Write out the lines of the listing from the line with "Task: Tap Android back navigation triangle" to the line with "Select statement row", copying each one exactly, with both of those lines included and nothing else.
───── RECORD EXTRACTS
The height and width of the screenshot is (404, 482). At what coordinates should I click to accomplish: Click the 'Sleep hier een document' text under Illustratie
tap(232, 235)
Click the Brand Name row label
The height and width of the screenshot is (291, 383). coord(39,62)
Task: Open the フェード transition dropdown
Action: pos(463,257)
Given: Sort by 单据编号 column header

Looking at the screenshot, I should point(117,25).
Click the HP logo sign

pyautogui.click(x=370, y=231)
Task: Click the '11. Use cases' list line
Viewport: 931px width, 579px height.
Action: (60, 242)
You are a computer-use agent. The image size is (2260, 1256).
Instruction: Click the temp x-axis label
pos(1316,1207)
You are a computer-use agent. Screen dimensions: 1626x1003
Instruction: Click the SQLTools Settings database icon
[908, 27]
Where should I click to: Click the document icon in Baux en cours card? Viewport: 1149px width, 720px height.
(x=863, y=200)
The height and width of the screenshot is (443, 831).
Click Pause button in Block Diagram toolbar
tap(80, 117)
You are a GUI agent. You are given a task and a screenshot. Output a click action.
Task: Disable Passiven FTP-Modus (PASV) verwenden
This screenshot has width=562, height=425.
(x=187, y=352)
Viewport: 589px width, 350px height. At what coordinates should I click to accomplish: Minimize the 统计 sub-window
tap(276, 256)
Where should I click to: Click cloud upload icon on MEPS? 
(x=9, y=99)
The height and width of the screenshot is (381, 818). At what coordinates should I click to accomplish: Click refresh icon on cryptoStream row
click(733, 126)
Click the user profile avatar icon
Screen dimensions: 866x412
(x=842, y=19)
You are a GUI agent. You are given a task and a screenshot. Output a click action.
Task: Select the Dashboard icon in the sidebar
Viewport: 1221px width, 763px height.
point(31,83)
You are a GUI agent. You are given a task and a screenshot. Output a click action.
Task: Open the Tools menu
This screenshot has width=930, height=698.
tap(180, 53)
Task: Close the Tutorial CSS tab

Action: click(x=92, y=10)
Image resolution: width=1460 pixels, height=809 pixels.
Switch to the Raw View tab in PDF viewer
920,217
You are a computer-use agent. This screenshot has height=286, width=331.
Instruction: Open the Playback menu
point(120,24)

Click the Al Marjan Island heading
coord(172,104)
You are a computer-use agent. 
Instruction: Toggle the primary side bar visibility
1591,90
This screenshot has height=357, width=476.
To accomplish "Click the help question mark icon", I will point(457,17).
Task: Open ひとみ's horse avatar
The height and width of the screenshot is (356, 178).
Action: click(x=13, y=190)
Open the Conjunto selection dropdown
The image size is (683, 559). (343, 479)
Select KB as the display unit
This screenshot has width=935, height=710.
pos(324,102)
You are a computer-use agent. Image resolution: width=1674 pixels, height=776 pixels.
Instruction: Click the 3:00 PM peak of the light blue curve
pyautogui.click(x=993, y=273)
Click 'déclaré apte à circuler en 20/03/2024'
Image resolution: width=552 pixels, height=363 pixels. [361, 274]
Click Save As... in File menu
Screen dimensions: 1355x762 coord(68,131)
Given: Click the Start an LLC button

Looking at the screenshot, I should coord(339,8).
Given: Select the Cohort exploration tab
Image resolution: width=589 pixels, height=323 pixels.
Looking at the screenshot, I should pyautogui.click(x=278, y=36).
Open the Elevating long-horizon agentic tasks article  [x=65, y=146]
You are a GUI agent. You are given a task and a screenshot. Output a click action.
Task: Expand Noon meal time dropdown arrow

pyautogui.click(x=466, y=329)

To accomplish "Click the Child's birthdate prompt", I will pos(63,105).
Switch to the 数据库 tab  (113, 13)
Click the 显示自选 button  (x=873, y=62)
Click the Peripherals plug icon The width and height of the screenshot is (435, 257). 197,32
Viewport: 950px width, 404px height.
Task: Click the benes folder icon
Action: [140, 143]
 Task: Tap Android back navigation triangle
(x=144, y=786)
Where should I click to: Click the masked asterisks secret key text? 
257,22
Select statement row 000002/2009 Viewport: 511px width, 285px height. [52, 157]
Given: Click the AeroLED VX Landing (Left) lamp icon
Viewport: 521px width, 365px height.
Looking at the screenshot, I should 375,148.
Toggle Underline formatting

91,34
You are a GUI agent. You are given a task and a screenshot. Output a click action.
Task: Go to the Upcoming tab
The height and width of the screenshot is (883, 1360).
──────────
[FULL ANSWER]
 Task: Tap Android back navigation triangle
(x=144, y=786)
Where should I click to: Click the masked asterisks secret key text? 
257,22
Select statement row 000002/2009 Viewport: 511px width, 285px height. [52, 157]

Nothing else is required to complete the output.